>> begin
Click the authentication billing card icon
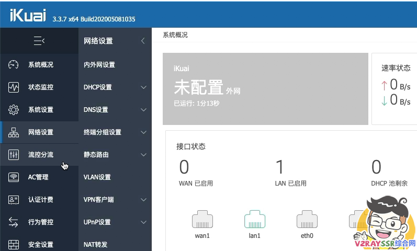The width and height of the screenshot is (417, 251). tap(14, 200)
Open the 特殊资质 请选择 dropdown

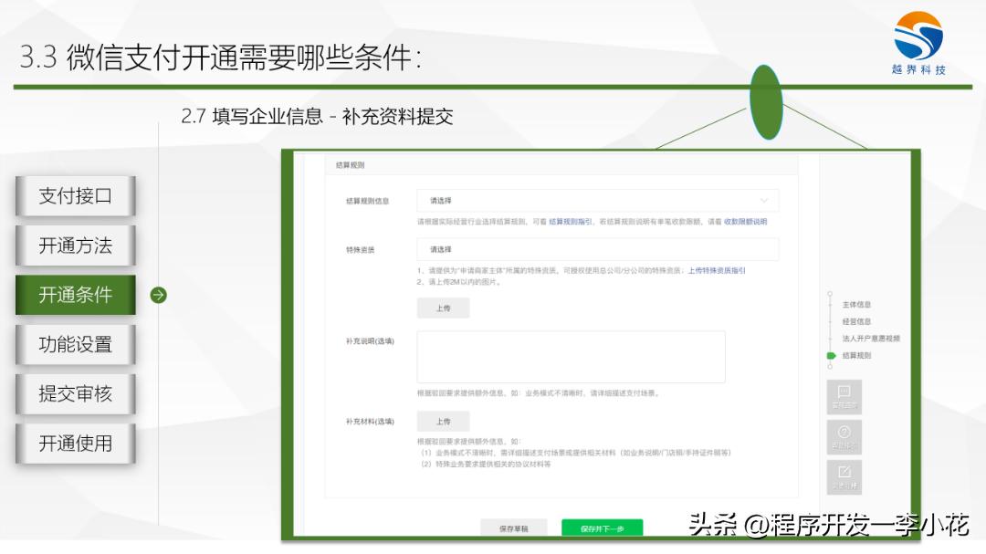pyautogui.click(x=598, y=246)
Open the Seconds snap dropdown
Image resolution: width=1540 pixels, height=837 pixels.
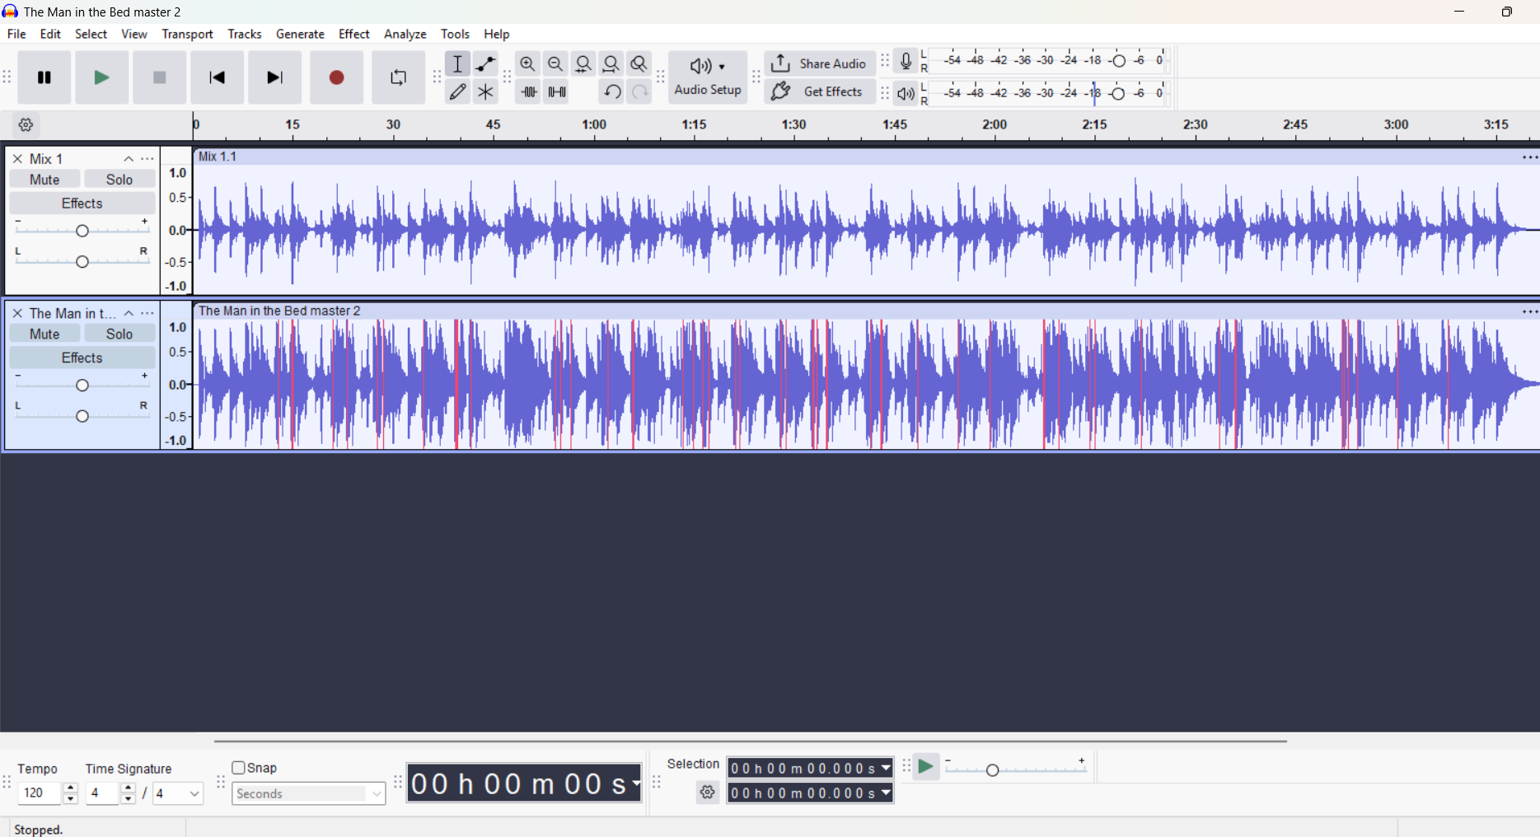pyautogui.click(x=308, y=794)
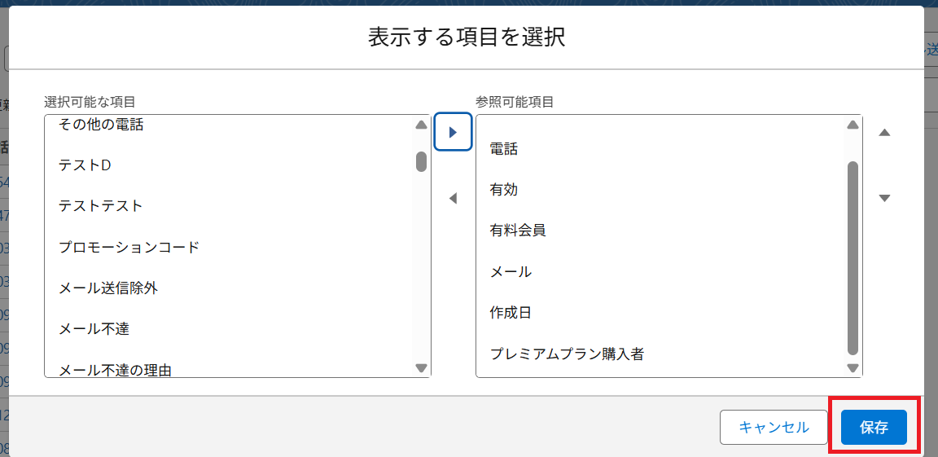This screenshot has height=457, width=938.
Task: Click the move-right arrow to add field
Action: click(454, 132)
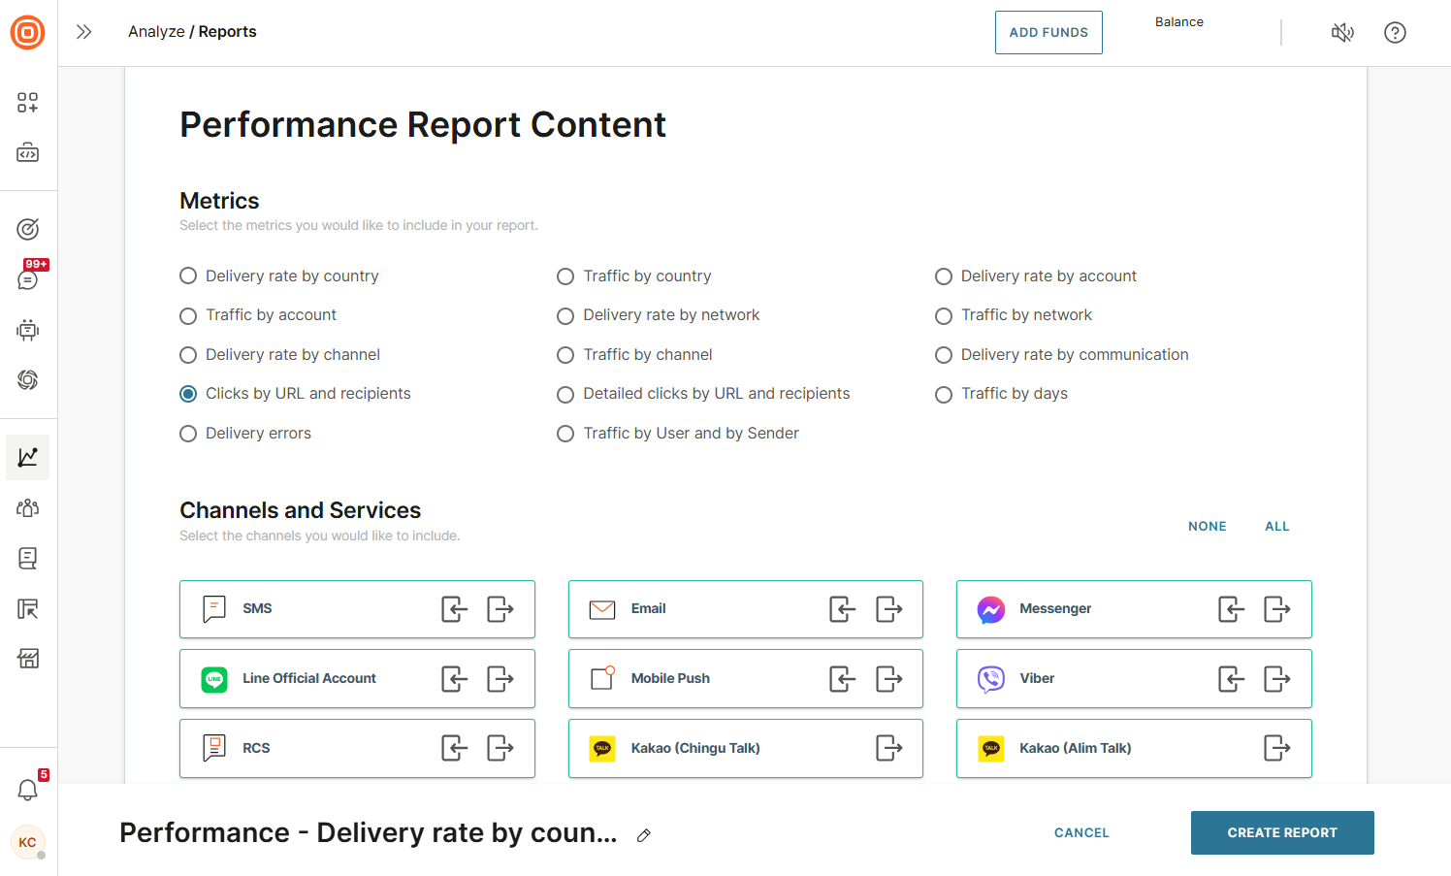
>> end
== Direction ==
Can you output every line of the records above as a numbered list, skipping blank lines and leaving out the pictures?

== Solution for this task ==
1. Click the authentication billing card icon
2. The width and height of the screenshot is (417, 251). tap(14, 200)
3. Open the 特殊资质 请选择 dropdown
4. pyautogui.click(x=598, y=246)
5. Open the Seconds snap dropdown
6. Image resolution: width=1540 pixels, height=837 pixels.
7. pyautogui.click(x=308, y=794)
8. This screenshot has height=457, width=938.
9. Task: Click the move-right arrow to add field
10. Action: click(454, 132)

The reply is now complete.